Acta Palaeontologica Polonica in press
available online 22 Jun 2020 doi:https://doi.org/10.4202/app.00702.2019

Among turtles, cases of “gigantism” occur mostly in pleurodiran Pelomedusoides and cryptodirans, but are infrequent among pleurodiran chelids, which are mostly small-medium sized turtles. Yaminuechelys spp. are extinct South American long-necked chelids (from the Late Cretaceous–early Paleocene of Patagonia, Argentina) with caparaces almost three times larger than their extant sister taxon, Hydromedusa tectifera. Since evolutionary changes in size can be analyzed based on growth dynamics, we studied growth strategies from an osteohistological point of view. We sampled both extinct (Yaminuechelys maior) and extant (H. tectifera) species, in order to test hypotheses related to the mechanisms involved in the macroevolution of size within this clade. For this purpose, thin sections of long bone (humerus and femur) shafts of specimens of different ontogenetic stages for these species were prepared.

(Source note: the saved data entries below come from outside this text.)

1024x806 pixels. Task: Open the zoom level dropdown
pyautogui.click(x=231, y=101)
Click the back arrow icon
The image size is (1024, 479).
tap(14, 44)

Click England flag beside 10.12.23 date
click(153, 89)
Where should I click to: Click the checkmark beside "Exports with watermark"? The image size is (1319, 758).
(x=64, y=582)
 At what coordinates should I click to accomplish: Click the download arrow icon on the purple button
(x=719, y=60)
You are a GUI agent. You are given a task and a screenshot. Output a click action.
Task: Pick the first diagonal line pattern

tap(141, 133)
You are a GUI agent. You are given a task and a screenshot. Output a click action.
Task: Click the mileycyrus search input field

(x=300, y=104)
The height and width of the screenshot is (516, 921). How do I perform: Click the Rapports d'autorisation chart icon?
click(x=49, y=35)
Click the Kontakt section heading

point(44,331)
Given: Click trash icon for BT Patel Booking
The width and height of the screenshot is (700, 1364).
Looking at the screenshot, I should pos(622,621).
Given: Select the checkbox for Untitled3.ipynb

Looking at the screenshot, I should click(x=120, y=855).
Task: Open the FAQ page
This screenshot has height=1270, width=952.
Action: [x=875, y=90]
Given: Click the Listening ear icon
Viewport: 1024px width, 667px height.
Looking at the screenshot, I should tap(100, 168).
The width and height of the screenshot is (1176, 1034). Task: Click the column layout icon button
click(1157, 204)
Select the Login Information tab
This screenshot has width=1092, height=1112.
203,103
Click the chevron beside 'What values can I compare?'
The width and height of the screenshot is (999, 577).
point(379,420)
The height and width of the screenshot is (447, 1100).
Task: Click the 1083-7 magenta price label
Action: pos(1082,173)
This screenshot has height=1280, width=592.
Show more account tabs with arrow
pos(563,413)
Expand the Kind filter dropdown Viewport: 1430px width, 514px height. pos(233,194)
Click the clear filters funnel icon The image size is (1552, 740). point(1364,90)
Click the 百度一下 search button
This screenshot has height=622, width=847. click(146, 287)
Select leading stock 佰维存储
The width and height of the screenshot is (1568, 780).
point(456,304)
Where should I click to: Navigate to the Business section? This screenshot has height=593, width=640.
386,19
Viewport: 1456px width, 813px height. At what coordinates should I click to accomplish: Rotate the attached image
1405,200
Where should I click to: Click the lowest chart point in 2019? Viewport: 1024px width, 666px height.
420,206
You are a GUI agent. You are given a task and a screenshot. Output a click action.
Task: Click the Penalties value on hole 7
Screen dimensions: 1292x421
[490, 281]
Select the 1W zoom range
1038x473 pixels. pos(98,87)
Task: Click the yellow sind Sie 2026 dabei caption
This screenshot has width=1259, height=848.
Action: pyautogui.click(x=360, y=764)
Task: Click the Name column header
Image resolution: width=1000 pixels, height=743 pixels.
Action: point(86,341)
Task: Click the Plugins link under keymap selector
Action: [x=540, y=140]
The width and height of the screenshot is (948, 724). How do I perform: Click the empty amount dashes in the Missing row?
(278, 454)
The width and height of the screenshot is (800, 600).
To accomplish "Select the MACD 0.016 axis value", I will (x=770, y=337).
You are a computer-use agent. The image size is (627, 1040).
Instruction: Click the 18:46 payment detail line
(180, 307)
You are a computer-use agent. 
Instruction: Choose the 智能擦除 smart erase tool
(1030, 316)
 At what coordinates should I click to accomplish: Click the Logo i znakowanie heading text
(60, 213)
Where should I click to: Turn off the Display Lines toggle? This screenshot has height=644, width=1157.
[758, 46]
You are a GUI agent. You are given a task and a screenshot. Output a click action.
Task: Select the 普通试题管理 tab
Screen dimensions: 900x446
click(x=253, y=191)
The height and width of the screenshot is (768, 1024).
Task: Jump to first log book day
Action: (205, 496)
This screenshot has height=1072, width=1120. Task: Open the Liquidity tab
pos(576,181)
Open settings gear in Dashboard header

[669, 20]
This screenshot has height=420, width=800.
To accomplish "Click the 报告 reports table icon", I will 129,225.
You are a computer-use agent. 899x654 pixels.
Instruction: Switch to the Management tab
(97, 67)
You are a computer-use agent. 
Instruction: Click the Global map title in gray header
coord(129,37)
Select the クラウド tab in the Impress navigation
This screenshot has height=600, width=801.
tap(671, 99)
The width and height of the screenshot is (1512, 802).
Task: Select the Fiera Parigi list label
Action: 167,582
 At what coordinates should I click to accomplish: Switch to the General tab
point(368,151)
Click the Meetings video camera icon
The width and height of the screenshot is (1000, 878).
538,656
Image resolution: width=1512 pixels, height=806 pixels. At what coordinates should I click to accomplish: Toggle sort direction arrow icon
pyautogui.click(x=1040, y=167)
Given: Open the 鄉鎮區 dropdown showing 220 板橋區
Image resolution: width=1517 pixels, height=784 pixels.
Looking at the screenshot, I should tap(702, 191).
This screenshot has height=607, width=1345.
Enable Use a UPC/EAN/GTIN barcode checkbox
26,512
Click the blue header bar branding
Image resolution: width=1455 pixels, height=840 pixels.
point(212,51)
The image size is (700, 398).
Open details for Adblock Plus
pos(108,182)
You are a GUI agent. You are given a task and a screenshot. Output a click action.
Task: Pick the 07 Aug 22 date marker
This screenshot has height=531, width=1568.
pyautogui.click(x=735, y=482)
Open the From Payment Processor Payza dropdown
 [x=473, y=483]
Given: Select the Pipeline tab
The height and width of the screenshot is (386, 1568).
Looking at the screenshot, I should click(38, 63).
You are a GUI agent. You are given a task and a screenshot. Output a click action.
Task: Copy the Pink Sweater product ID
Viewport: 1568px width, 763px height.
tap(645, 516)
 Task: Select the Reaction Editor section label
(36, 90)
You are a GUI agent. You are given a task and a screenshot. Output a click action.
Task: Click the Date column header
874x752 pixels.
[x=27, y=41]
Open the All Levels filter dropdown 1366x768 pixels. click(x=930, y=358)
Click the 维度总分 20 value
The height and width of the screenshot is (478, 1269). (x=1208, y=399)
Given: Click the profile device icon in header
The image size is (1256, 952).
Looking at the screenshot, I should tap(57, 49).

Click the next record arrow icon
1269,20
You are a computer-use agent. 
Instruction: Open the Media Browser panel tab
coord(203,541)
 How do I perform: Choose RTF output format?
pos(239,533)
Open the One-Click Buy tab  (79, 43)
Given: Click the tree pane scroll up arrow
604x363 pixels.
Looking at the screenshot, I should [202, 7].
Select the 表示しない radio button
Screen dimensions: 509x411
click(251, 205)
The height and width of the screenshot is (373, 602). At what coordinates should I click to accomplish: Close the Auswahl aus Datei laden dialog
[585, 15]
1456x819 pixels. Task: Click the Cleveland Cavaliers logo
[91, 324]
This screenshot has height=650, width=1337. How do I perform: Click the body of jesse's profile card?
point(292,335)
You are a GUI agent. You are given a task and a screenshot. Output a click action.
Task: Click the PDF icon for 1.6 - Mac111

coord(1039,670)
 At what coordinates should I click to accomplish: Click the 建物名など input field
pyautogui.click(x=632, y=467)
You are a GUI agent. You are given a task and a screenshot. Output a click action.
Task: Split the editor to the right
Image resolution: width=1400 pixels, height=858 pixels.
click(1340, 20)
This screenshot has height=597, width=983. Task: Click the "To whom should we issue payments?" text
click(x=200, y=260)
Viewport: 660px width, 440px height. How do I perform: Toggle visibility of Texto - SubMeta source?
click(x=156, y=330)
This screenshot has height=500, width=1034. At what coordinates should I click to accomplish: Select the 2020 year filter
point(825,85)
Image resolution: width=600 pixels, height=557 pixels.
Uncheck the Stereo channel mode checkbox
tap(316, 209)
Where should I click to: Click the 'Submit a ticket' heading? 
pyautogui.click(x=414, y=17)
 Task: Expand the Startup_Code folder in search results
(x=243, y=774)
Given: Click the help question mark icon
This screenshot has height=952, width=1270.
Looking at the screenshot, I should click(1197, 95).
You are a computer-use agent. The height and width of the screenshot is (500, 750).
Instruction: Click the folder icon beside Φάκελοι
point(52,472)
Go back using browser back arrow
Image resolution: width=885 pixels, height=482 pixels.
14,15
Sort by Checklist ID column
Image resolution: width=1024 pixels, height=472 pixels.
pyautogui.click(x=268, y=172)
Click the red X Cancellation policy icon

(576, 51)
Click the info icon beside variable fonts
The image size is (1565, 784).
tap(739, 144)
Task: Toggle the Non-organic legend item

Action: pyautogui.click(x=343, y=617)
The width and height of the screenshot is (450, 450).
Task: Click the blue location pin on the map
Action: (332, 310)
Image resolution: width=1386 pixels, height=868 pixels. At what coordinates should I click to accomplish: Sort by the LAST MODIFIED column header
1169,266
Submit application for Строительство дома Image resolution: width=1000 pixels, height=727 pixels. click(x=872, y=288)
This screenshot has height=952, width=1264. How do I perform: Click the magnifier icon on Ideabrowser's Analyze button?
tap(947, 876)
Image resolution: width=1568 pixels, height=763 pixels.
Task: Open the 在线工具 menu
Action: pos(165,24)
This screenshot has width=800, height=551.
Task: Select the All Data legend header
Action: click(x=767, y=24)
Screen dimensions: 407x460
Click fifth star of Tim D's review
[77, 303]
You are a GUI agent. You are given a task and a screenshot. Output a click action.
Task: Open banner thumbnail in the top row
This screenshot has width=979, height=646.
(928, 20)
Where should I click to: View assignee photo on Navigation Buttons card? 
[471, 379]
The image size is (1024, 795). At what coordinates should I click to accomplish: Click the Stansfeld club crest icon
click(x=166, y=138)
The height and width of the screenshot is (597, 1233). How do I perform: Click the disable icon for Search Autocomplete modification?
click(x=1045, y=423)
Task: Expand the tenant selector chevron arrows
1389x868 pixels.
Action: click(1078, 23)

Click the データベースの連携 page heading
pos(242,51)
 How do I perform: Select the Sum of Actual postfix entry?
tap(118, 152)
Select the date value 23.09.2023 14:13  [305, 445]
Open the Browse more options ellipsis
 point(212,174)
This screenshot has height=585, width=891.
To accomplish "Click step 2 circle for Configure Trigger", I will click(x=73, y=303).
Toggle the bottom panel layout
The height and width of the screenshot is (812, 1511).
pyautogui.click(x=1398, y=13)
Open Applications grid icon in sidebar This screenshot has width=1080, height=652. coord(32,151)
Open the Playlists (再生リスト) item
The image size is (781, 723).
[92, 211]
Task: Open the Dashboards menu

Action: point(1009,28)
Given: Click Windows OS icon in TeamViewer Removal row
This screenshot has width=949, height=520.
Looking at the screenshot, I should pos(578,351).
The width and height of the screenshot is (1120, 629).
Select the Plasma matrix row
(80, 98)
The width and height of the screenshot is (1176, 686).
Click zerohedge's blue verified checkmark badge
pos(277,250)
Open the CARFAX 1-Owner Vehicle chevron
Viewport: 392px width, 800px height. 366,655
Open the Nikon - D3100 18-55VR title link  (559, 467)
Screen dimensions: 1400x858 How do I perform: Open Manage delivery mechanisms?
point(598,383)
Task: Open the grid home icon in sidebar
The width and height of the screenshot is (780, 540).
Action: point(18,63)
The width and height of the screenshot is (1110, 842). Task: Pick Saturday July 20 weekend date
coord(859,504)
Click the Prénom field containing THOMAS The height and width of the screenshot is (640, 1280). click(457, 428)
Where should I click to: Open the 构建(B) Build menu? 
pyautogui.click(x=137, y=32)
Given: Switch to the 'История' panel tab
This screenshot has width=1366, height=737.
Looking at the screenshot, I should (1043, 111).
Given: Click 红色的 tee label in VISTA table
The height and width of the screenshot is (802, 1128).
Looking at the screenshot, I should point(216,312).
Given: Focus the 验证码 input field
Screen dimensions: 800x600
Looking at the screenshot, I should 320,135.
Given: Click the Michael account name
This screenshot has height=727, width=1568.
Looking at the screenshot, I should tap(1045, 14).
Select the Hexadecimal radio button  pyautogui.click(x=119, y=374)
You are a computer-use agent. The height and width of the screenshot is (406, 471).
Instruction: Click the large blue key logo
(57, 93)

The osteohistological study reveals a similar growth dynamic in both taxa, with a poorly vascularized cortex dominated by parallel- fibered bone and interrupted by lines of arrested growth (LAGs). The huge body size of Y. maior appears to be a consequence of the prolongation of the growth phase, suggesting that it had a longer lifespan than H. tectifera, allowing to reach greater sizes. In this way, and assuming that there is no displacement at the beginning of development (e.g., a delay in the earliest stages of growth) in H. tectifera, the acquisition of a large size in Yaminuechelys would be explained by hypomorphosis of the former or hypermorphosis of the latter, depending on the reconstruction of the ancestral condition of this clade.

Key words: Testudines, Chelidae, growth rate, body size, paleohistology, ontogeny, Paleocene, Argentina.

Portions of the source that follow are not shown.